### [Exercise requirements]
Your reply should consist solely of the lines from the start of the material below through the line containing "You are a computer-use", reproduced exactly.

### [Data shown]
——

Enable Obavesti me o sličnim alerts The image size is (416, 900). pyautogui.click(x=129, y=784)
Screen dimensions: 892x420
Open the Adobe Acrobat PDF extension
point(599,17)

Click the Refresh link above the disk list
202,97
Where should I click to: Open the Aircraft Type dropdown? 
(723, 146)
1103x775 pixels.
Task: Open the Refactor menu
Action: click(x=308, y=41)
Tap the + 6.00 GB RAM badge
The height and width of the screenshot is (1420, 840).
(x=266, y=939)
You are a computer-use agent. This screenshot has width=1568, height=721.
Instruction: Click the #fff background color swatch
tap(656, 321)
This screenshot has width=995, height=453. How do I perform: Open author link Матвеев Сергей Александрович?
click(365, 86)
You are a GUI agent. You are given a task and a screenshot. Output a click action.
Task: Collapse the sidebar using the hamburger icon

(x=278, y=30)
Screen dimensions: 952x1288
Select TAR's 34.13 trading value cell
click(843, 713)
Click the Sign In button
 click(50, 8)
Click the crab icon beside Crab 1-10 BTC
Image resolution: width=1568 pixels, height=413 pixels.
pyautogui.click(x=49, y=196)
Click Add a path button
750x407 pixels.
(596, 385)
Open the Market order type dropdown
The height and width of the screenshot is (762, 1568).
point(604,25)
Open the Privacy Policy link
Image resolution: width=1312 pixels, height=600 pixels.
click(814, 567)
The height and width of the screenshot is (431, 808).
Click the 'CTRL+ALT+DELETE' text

——

### [Solved problem]
Enable Obavesti me o sličnim alerts The image size is (416, 900). pyautogui.click(x=129, y=784)
Screen dimensions: 892x420
Open the Adobe Acrobat PDF extension
point(599,17)

Click the Refresh link above the disk list
202,97
Where should I click to: Open the Aircraft Type dropdown? 
(723, 146)
1103x775 pixels.
Task: Open the Refactor menu
Action: click(x=308, y=41)
Tap the + 6.00 GB RAM badge
The height and width of the screenshot is (1420, 840).
(x=266, y=939)
You are a computer-use agent. This screenshot has width=1568, height=721.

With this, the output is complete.